#### [Data]

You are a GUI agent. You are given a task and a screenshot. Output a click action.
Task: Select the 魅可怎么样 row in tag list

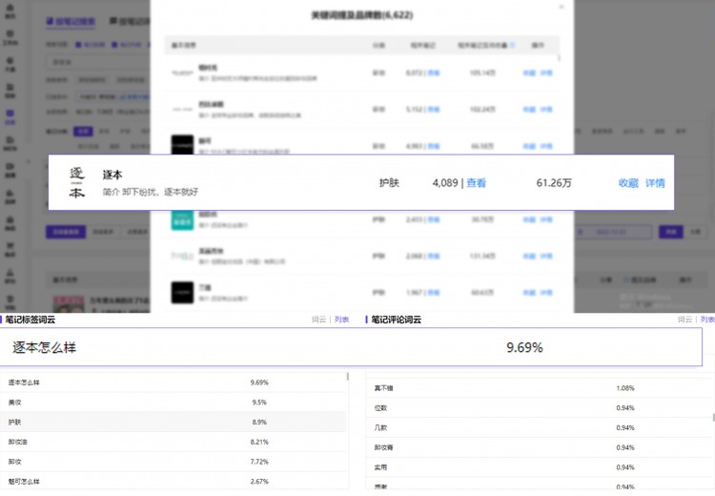[172, 482]
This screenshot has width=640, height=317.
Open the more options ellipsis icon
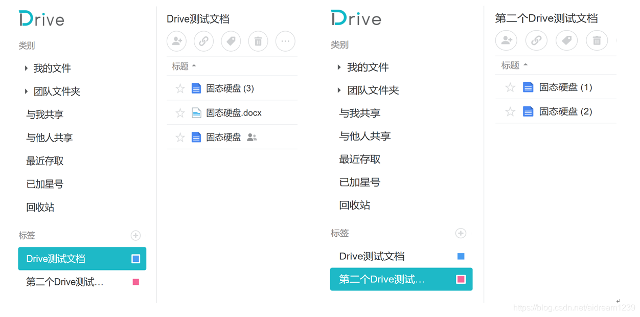click(285, 41)
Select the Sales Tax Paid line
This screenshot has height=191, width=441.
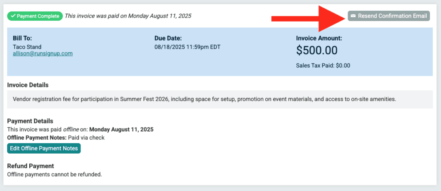tap(323, 66)
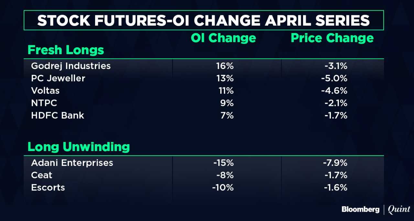Click the Bloomberg logo text
The image size is (414, 221).
pyautogui.click(x=360, y=210)
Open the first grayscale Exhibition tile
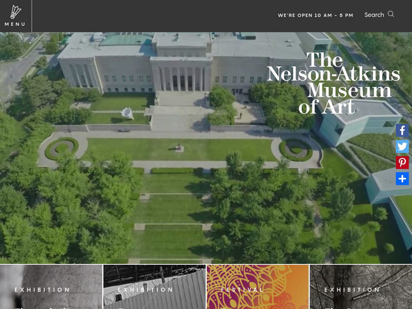 (x=51, y=287)
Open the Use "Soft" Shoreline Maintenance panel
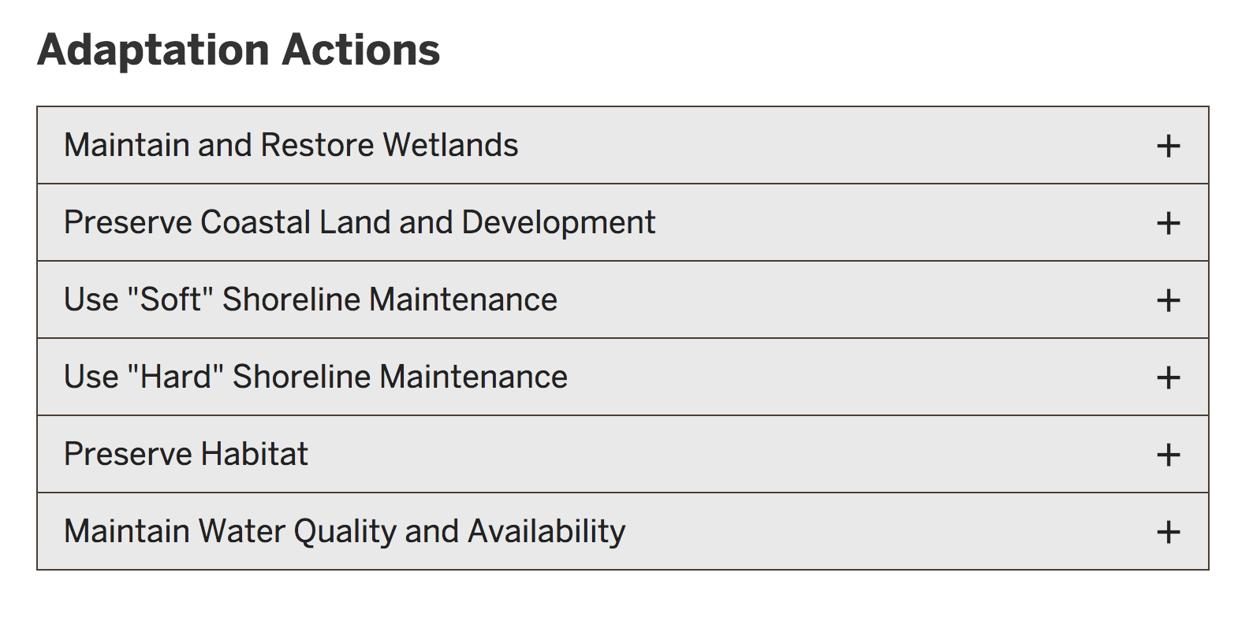The width and height of the screenshot is (1238, 621). (623, 300)
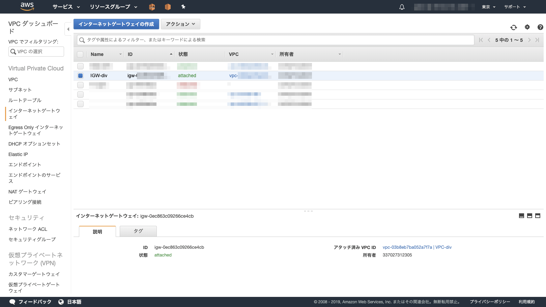Click the pin shortcut icon in header
This screenshot has width=546, height=307.
(183, 7)
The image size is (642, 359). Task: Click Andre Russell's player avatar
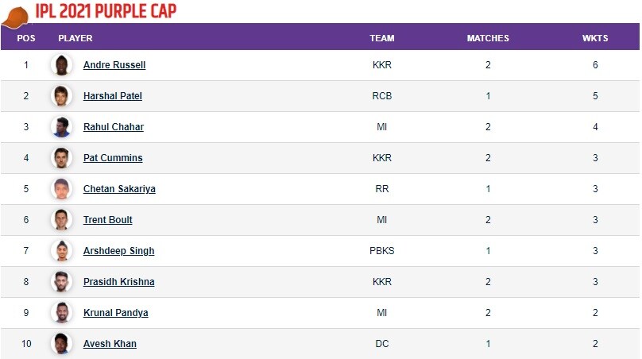[x=61, y=65]

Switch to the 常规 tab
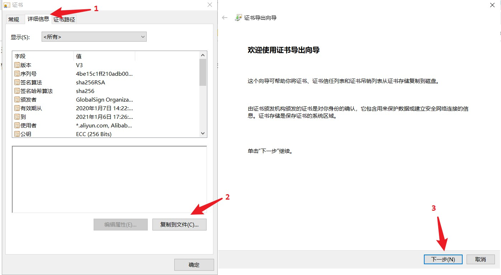(15, 19)
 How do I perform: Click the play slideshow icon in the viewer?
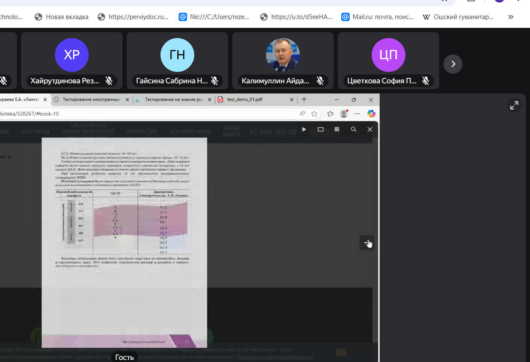click(x=304, y=129)
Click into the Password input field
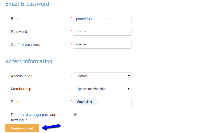 (103, 32)
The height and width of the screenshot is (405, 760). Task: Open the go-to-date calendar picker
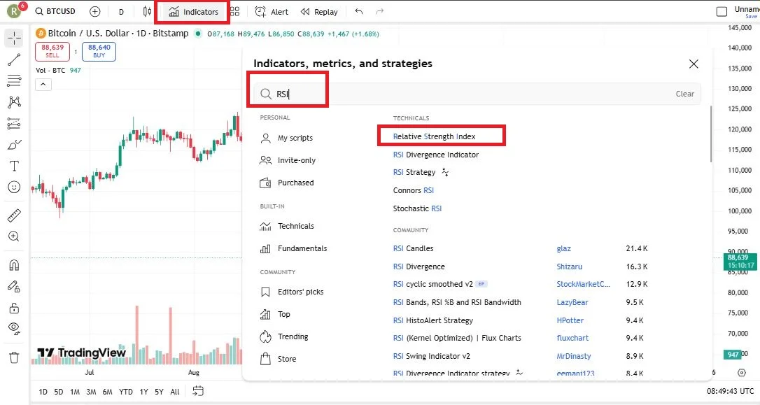(198, 391)

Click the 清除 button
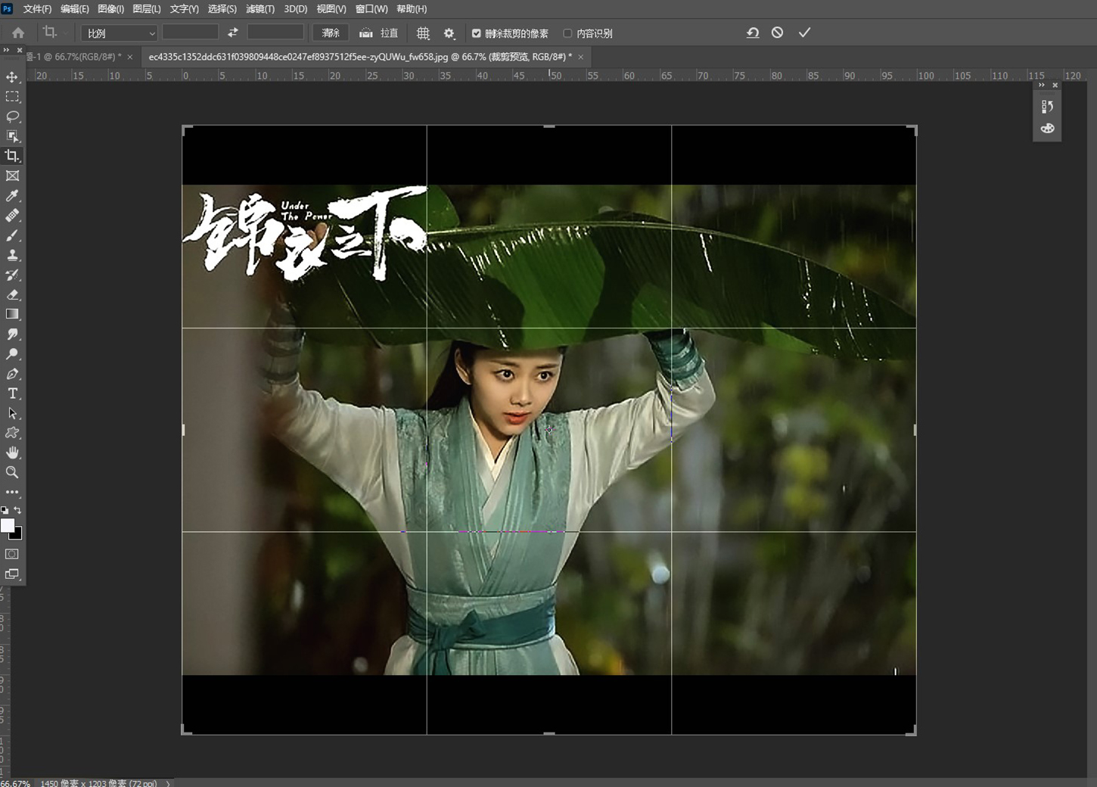330,32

#### [Work task]
Any picture in the listing above gets left out; output the rest exactly.

#### [Result]
You are a GUI agent. You are given a task and a screenshot. Output a click action.
Task: Select the 魅可怎么样 row in tag list

[172, 482]
This screenshot has width=640, height=317.
Open the more options ellipsis icon
click(285, 41)
Select the Sales Tax Paid line
This screenshot has height=191, width=441.
tap(323, 66)
Click the Bloomberg logo text
The image size is (414, 221).
pyautogui.click(x=360, y=210)
Open the first grayscale Exhibition tile
 (x=51, y=287)
Open the Use "Soft" Shoreline Maintenance panel
The width and height of the screenshot is (1238, 621). (623, 300)
Click the pin shortcut icon in header
This screenshot has width=546, height=307.
(183, 7)
The image size is (642, 359). Task: Click Andre Russell's player avatar
[x=61, y=65]

Switch to the 常规 tab
(15, 19)
 How do I perform: Click the play slideshow icon in the viewer?
click(x=304, y=129)
Click into the Password input field
 (103, 32)
The height and width of the screenshot is (405, 760). Task: Open the go-to-date calendar picker
(198, 391)

Click the 清除 button
330,32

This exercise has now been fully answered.